### In this notebook we go through the process of training our model

We'll start by loading our data and encoding our categorical variables,  
since in our EDA process we saw that our data contains many unique values,  
it's best to use binary encoding over one-hot encoding

In addition to this, after some experimentation I've come to the conclusion  
that having the data in it's current form is not beneficial, I'll have to transform  
it back to the form of Artist : text, Genres: text[], so we will have to put in  
a form known as the transactional format

In [1]:
import pandas as pd
import numpy as np
import seaborn as sns
import category_encoders as ce

ag_df = pd.read_csv('data/ag_data.csv')
ag_df.head()

Unnamed: 0,Artist,Subgenre
0,Jason Mraz,acoustic pop
1,Jason Mraz,dance pop
2,Jason Mraz,neo mellow
3,Jason Mraz,pop
4,The Paper Kites,acoustic pop


In [2]:
ag_df2 = ag_df[~(ag_df['Subgenre'].str.contains('sleep'))].copy()

transactional_data = ag_df2.groupby('Artist')['Subgenre'].agg(list).reset_index()
transactional_data.head()

Unnamed: 0,Artist,Subgenre
0,!!!,"[alternative dance, dance rock, dance-punk, el..."
1,!T.O.O.H.!,[technical grindcore]
2,"""14""",[swedish rock-and-roll]
3,"""Cats"" 1981 Original London Cast",[show tunes]
4,"""DEMONS""","[action rock, punk 'n' roll, swedish garage rock]"


In [3]:
transactional_data['Subgenre'] = transactional_data['Subgenre'].astype('string') 

In [4]:
transactional_data.info()

<class 'pandas.core.frame.DataFrame'>
RangeIndex: 34962 entries, 0 to 34961
Data columns (total 2 columns):
 #   Column    Non-Null Count  Dtype 
---  ------    --------------  ----- 
 0   Artist    34962 non-null  object
 1   Subgenre  34962 non-null  string
dtypes: object(1), string(1)
memory usage: 546.4+ KB


In [5]:
transactional_data.to_csv('data/transactional_data.csv',index=False)

Let's now use Binary Encoding on the subgenre column and create our training set

In [105]:
encoder = ce.BinaryEncoder(cols=['Subgenre'])

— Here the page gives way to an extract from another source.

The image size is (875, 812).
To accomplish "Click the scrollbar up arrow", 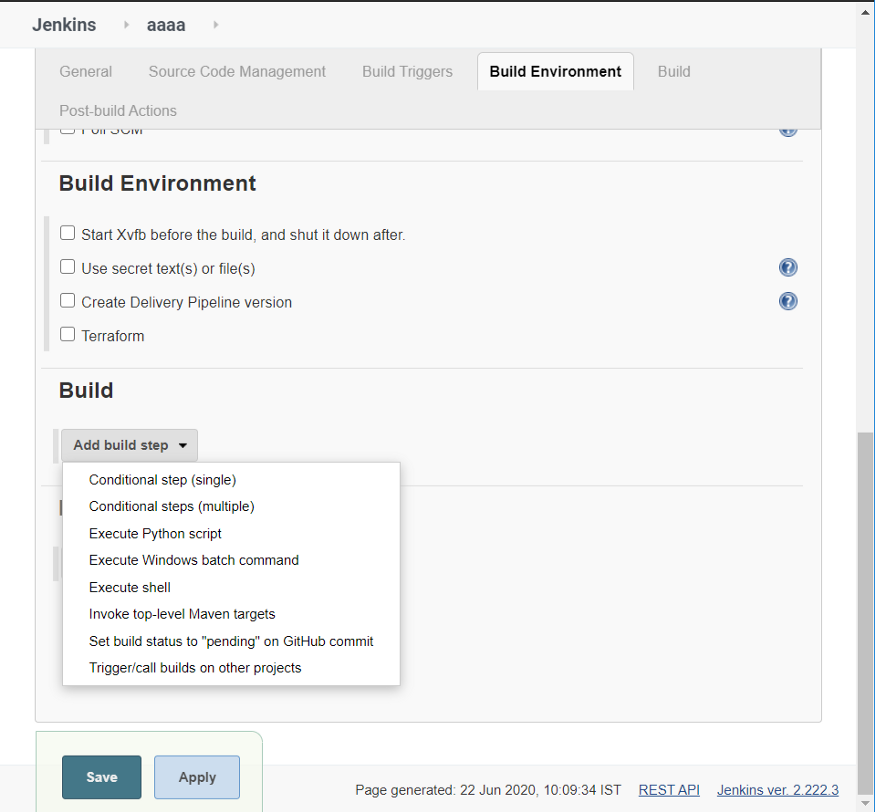I will [x=866, y=12].
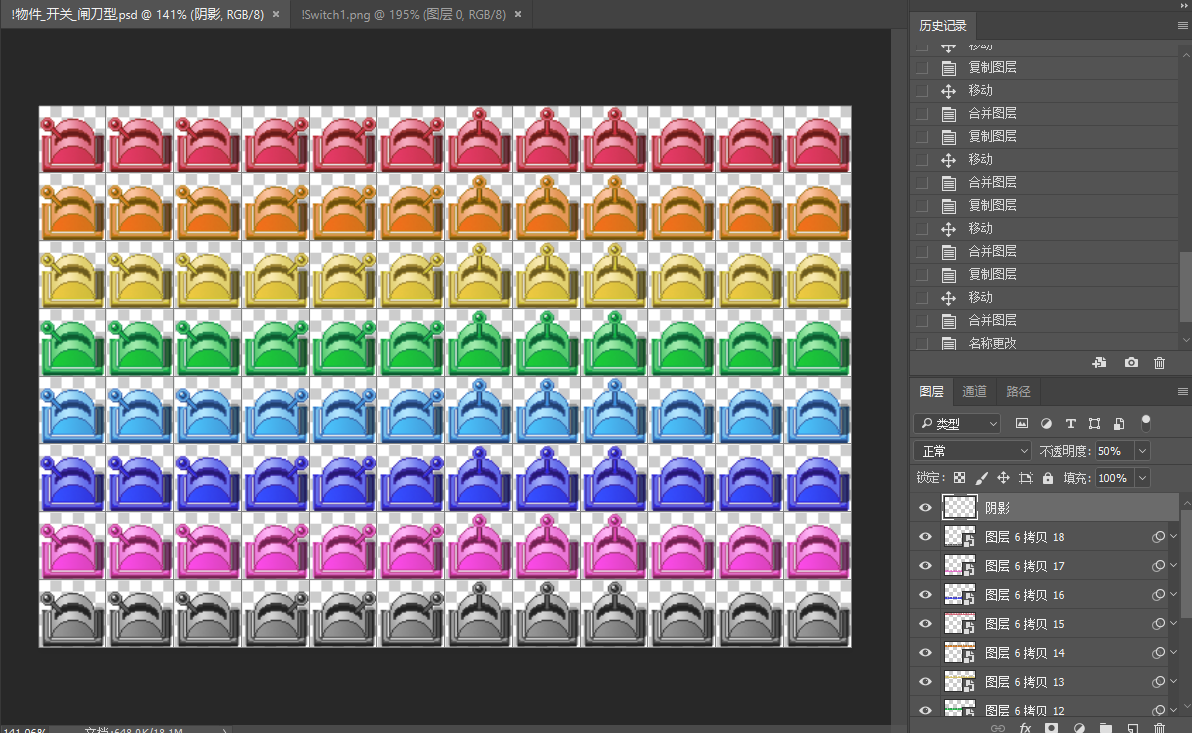
Task: Create a new snapshot in History panel
Action: pos(1131,363)
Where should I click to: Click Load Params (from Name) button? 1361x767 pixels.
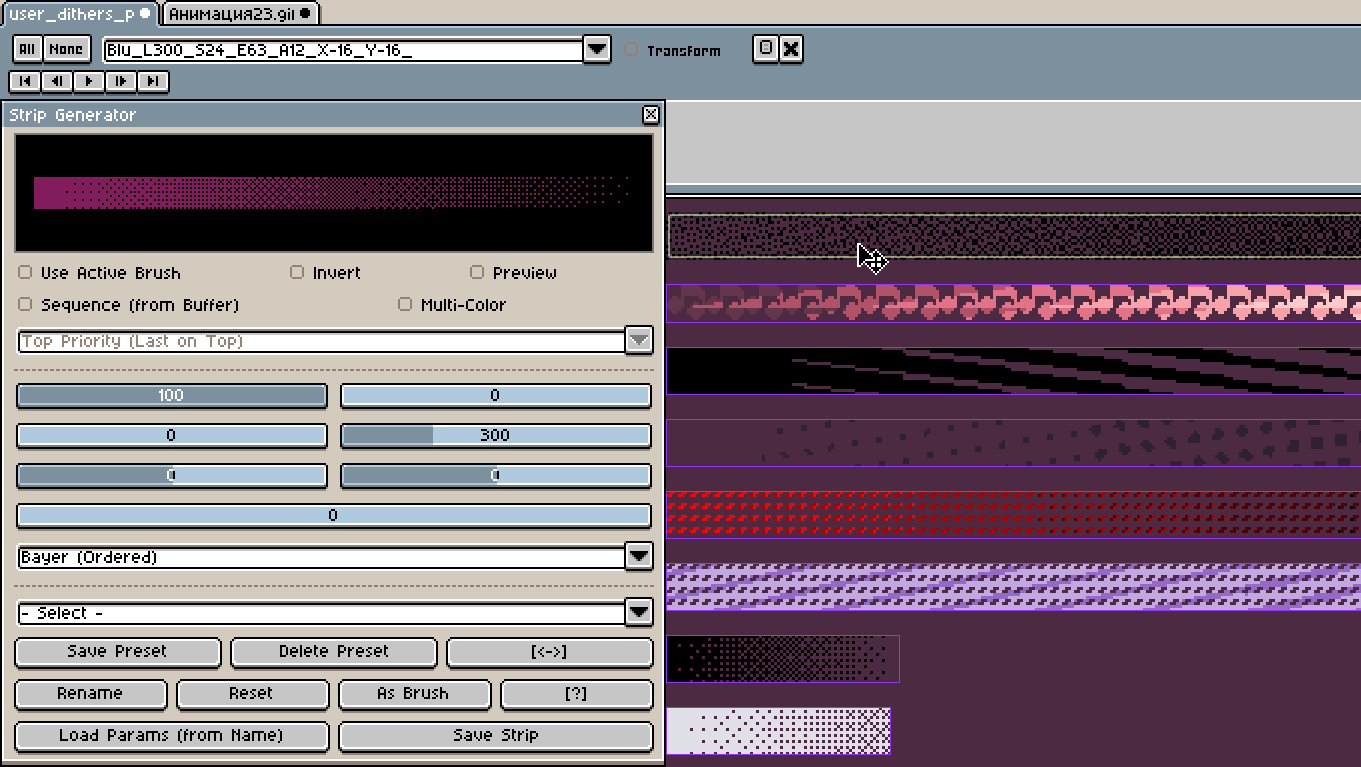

data_enc = encoder.fit_transform(transactional_data['Subgenre'])

data_enc.shape

(34962, 14)

Now that our data is preprocessed we can begin with training our model,   
we're going to opt for K-Modes since we're dealing with categorical data,  
to choose the optimal amount of clusters we'll take a look at the elbow method

In [6]:
from kmodes.kmodes import KModes
import matplotlib.pyplot as plt


cost = []
K = range(1,200,10)
for num_clusters in list(K):
    kmode = KModes(n_clusters=num_clusters)
    kmode.fit_predict(data_enc,n_init=5,init='Huang')
    cost.append(kmode.cost_)
    
plt.plot(K, cost, 'bx-')
plt.xlabel('No. of clusters')
plt.ylabel('Cost')
plt.title('Elbow Method For Optimal k')
plt.show()

KeyboardInterrupt: 

We'll opt for 75 as our number of clusters

In [134]:
from kmodes.kmodes import KModes

km = KModes(n_clusters=75, init='Huang', n_init=5)
clusters = km.fit_predict(data_enc)

for i in range(75):
    artists = transactional_data[clusters == i]['Artist'].tolist()
    print(f"Cluster {i+1}: {artists}")

Cluster 1: ['AC Slater', 'AFI', 'AKB48', 'AKKI (DE)', 'ANGRA', 'ANIMAL HACK', 'Abandon All Ships', 'Abstract', 'Accelera Deck', 'Adam Johnson', 'Adema', "Adolescent's Orquesta", 'Adriana Proenza', 'Adson & Alana', 'AeLL.', 'Aeileen', 'Aer', 'Afsky', 'Age Of Love', 'Ago', 'Agonizer', 'Ahola', 'Airut', 'Alan & Alex', 'Alazka', 'Albert Cummings', 'Alberto Barros', 'Alberto Ruiz', 'Albin Myers', 'Alcatrazz', 'Alcohol Funnycar', 'Alcymar Monteiro', 'Aldair Playboy', 'Ale Mendoza', 'Alecia Nugent', 'Alegre All Stars', 'Alejandro González', 'Alejandro Sanz', 'Alejo', 'Aleks Schmidt', 'Alessandra Roncone', 'Alessandro Safina', 'Alessandro Scarlatti', 'Alessio Bax', 'Alesso', 'Alex & Konrado', 'Alex & Yvan', 'Alex Asli', 'Alex Bau', 'Alex Campos', 'Alex M.O.R.P.H.', 'Alex Newell', 'Alex Preston', 'Alex Rose', 'Alex Schulz', 'Alex Wright', 'Alexander Honky-Tonk Band', 'Alexander Kowalski', 'Alexandra Kay', 'Alexandra Prince', 'Alexandre Carlo', 'Alexio', 'Alexio Kawara', 'Alexis Roberts', 'Alexi

Let's now create a helper function that'll fetch us artists corresponding to genres of interest,  
we'll save this as a utility function

In [135]:
def recommend_artists(genre_lst,model,encoder,data,rec_count):
    
    genre_df = pd.DataFrame({'Subgenre':[genre_lst]})
    genre_df['Subgenre'] = genre_df['Subgenre'].astype('string')
    genre_enc = encoder.transform(genre_df['Subgenre'])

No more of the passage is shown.